Now for Clancy the writer: As an author, Clancy is leaving the scene when he still could have had a decade or two of productive writing ahead of him.
No, Tom Clancy wasn't a kid by any measure. No one would describe sixty-six as youthful, and it is way past retirement age for many fields.
But writing is different. Few writers really catch fire before the age of thirty-five or so, and their careers can last much, much longer than those that involve more conventional forms of work.
Stephen King is almost exactly the same age as Clancy was; and he is continuing to break new ground. Haruki Murakami and Ken Follet are both 64. Edward Rutherford, a prolific author of historical novels, is 65. John Le Carre is 81 and still publishing.
So given Clancy’s prior output (he had written several dozen novels by the time of his death) it is not unreasonable to conclude that Clancy still might have had a good ten or twelve novels left in him. He was still fifteen years shy of John LeCarre’s present age, after all.
This has been a bad year for the espionage thriller genre, with the very untimely death of Vince Flynn (1966 – 2013) at the age of 47 back in June. Flynn, who died after a long battle with prostrate cancer, was at the peak of his productivity and popularity.
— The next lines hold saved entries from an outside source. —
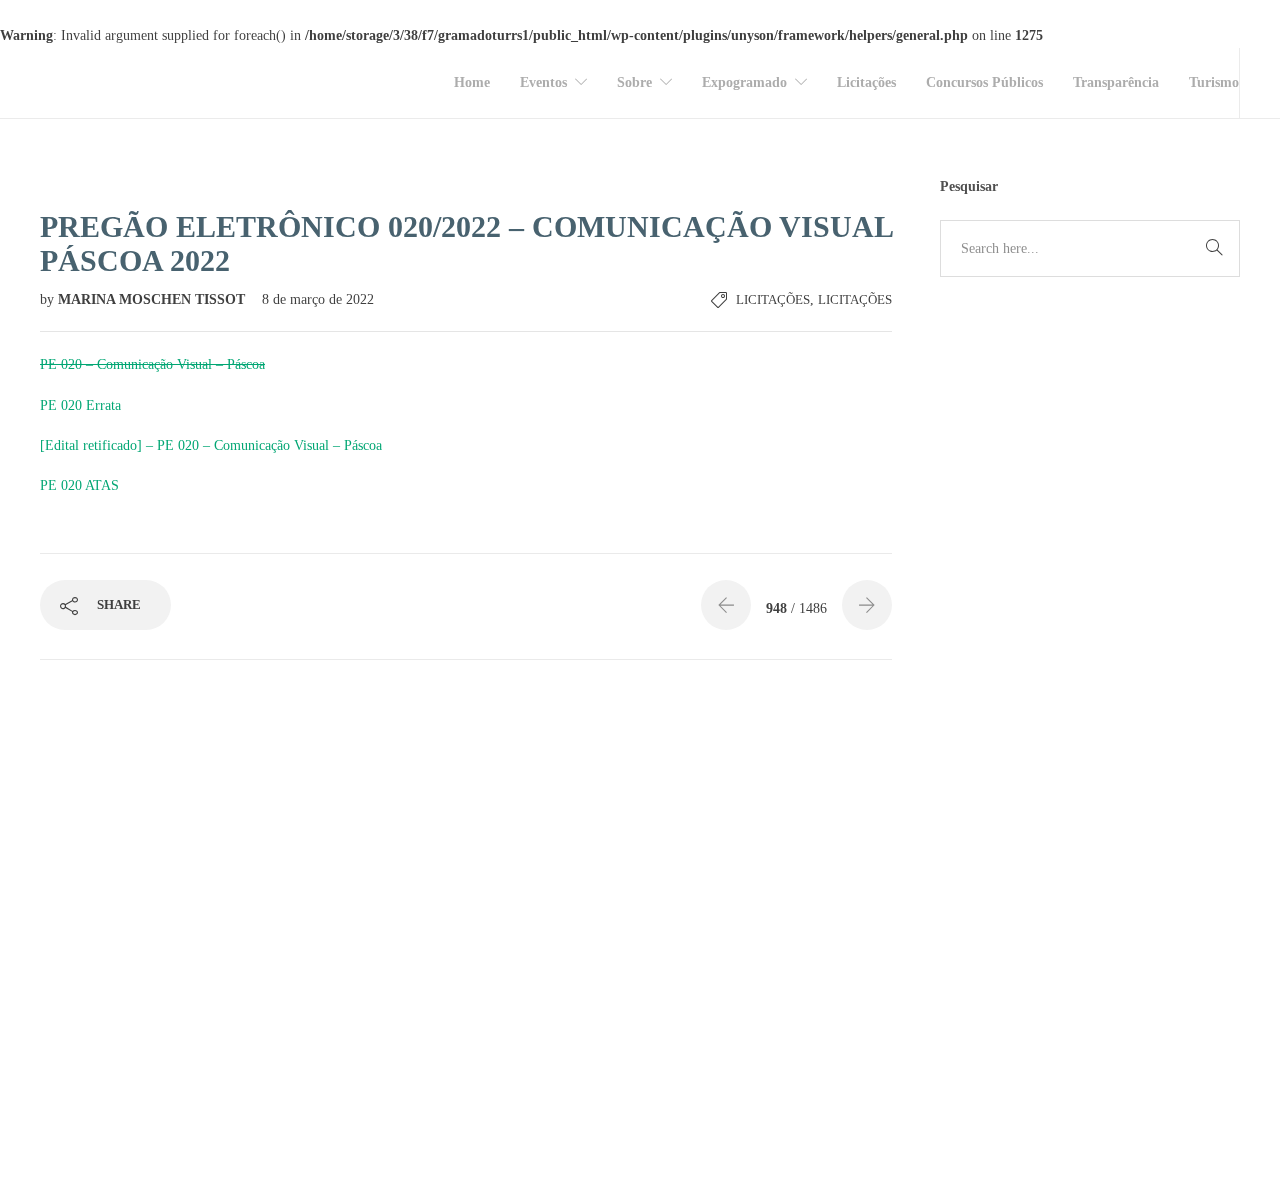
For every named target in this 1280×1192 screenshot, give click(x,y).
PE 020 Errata (80, 405)
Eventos (543, 82)
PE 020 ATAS (79, 485)
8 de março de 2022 (318, 299)
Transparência (1116, 82)
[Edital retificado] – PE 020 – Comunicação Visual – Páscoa (211, 445)
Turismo (1214, 82)
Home (472, 82)
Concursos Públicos (984, 82)
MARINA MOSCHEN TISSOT (153, 299)
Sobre (634, 82)
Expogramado (744, 82)
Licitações (866, 82)
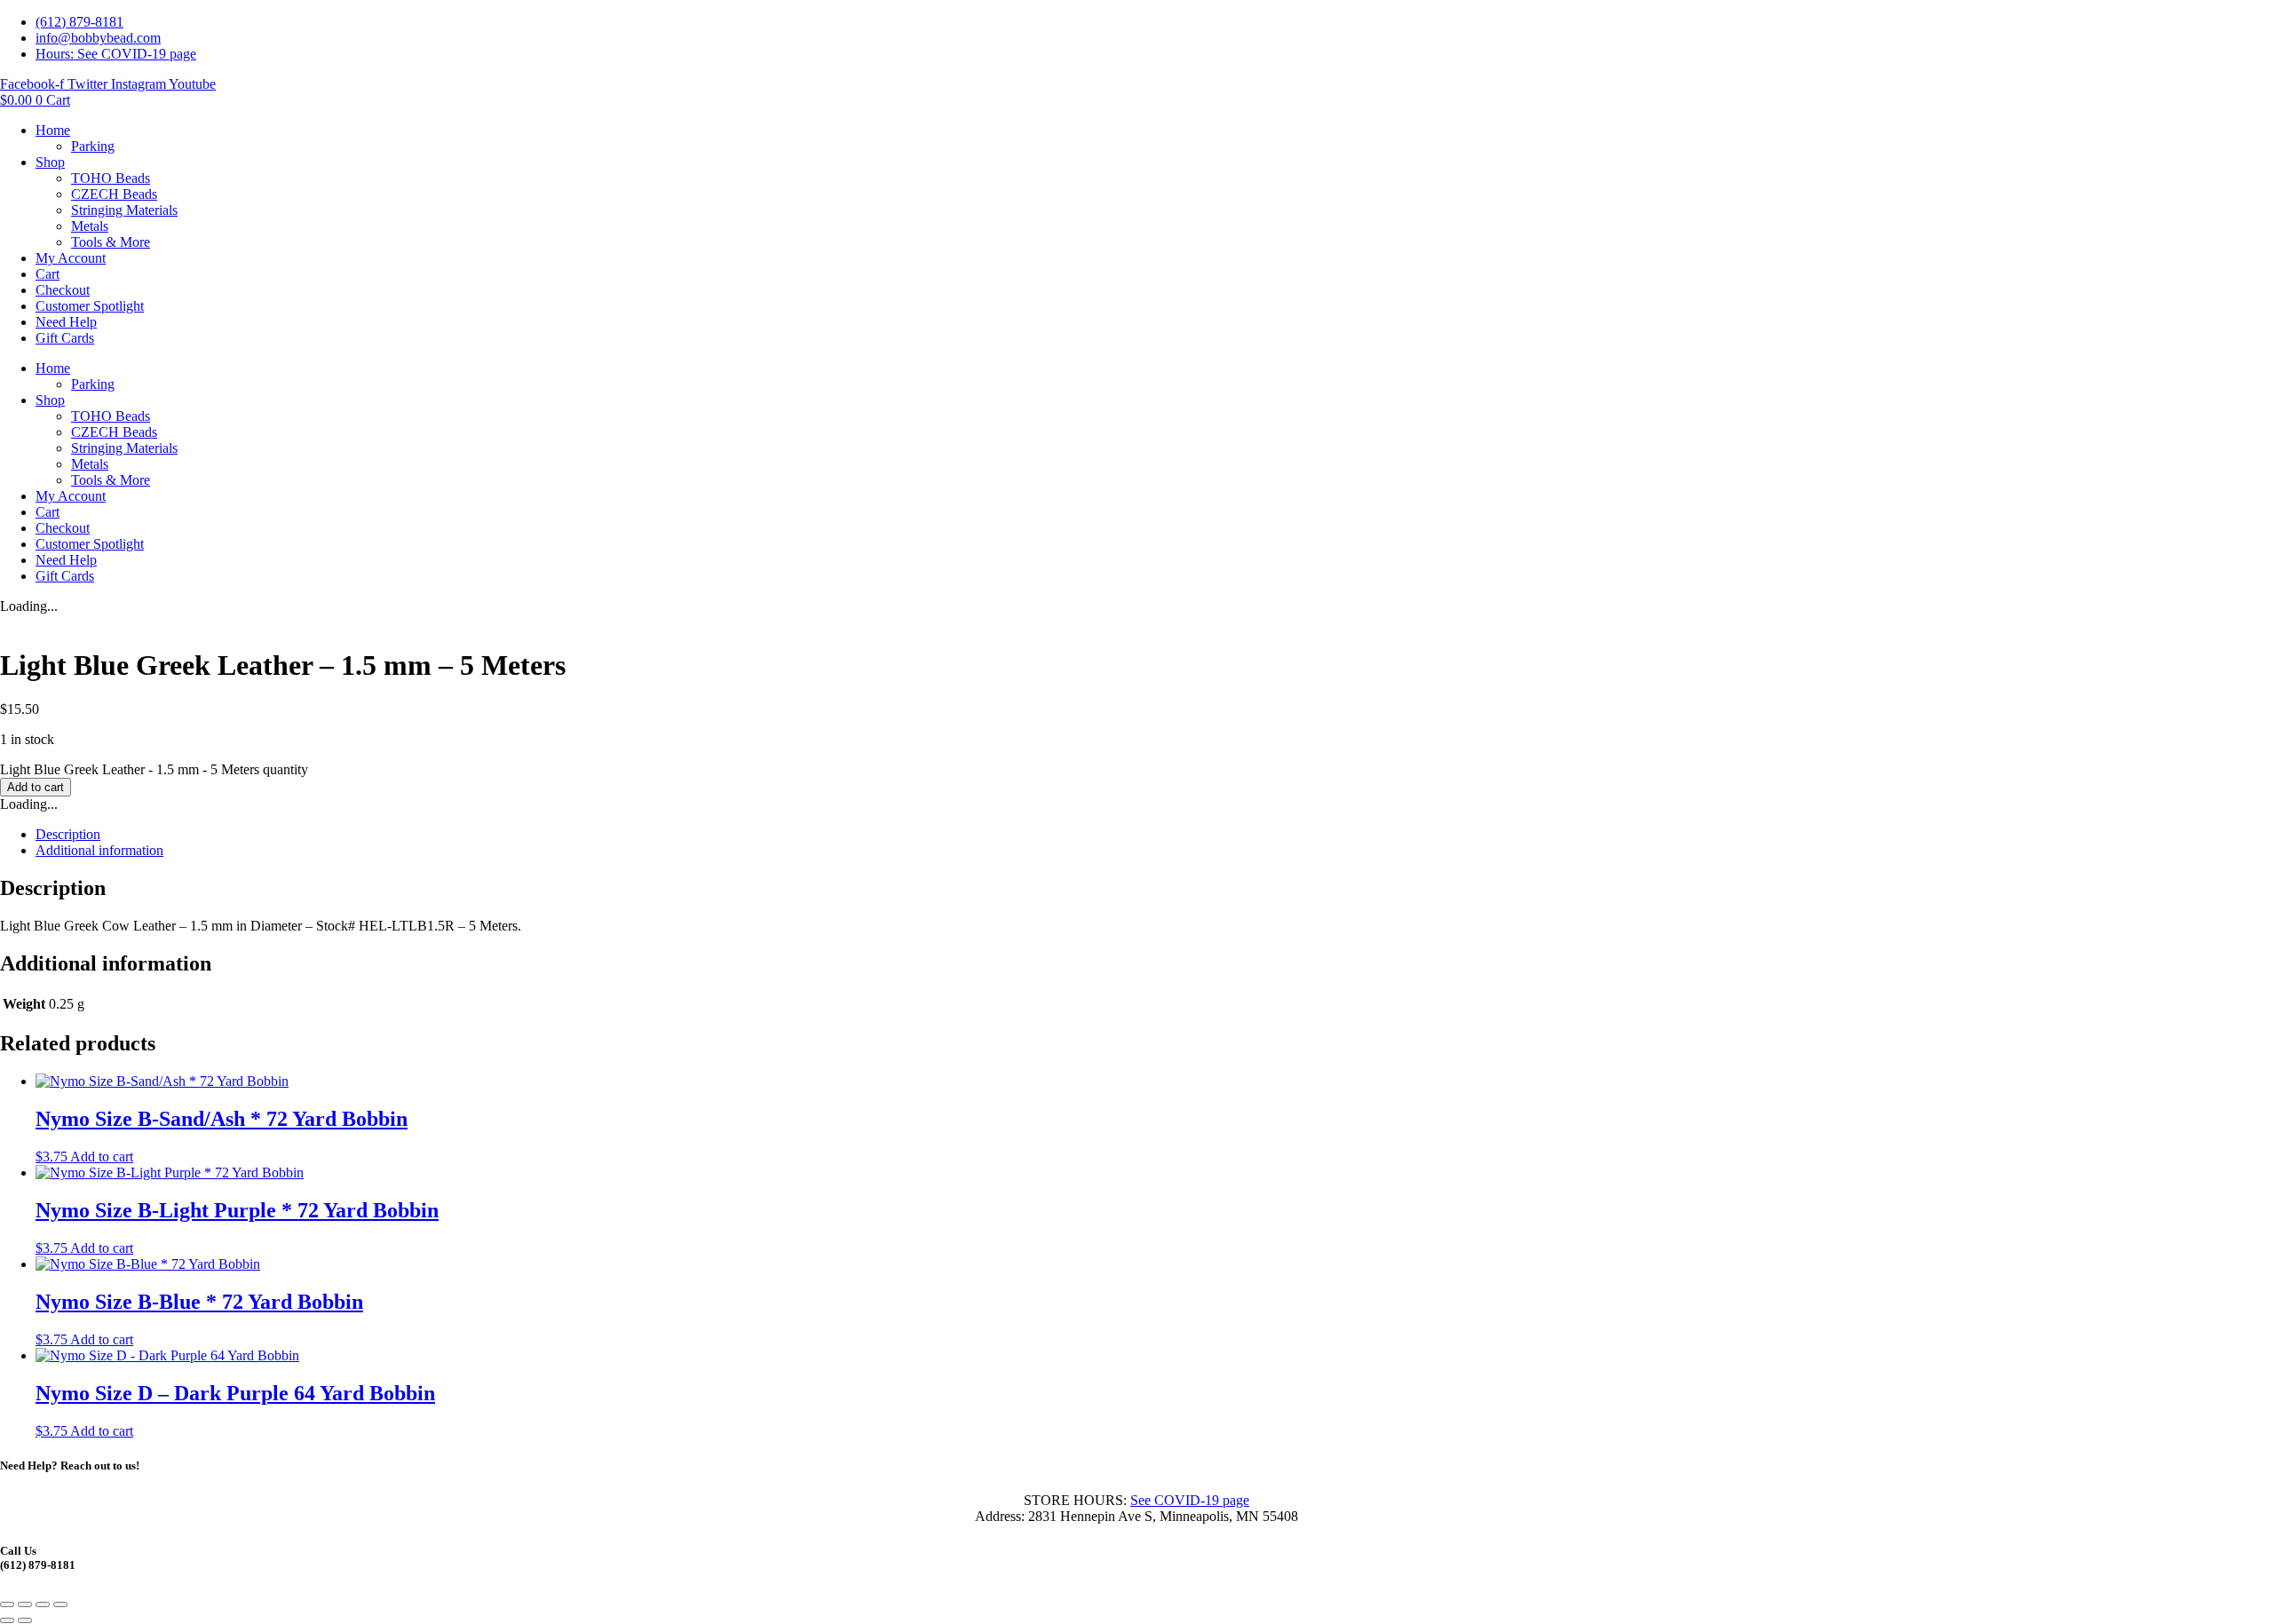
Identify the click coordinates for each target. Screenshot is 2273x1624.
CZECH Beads (114, 194)
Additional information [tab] (99, 850)
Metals (89, 226)
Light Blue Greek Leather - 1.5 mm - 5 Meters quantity (154, 769)
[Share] (43, 1604)
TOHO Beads (110, 178)
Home (53, 130)
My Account (71, 257)
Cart (47, 273)
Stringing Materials (124, 210)
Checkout (63, 289)
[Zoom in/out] (7, 1604)
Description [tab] (68, 834)
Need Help (66, 321)
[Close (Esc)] (60, 1604)
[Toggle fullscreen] (25, 1604)
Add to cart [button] (101, 1156)
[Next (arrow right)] (25, 1620)
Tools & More (110, 242)
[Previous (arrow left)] (7, 1620)
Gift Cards (65, 337)
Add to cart (35, 787)
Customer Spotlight (90, 305)
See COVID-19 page (1189, 1500)
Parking (93, 146)
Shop (50, 162)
I preferred Flynn’s novels to Clancy’s books. Flynn was the master of the counter-Islamist terror novel. Clancy, on the other hand, cut his teeth during the Cold War, and his best works were those that featured the conflict between the US and the USSR.
However, both Flynn and Clancy were entertaining storytellers, who wrote the sort of novels that were accessible even to people who ordinarily “don’t like to read”. The world of books is poorer for the passing of these two men.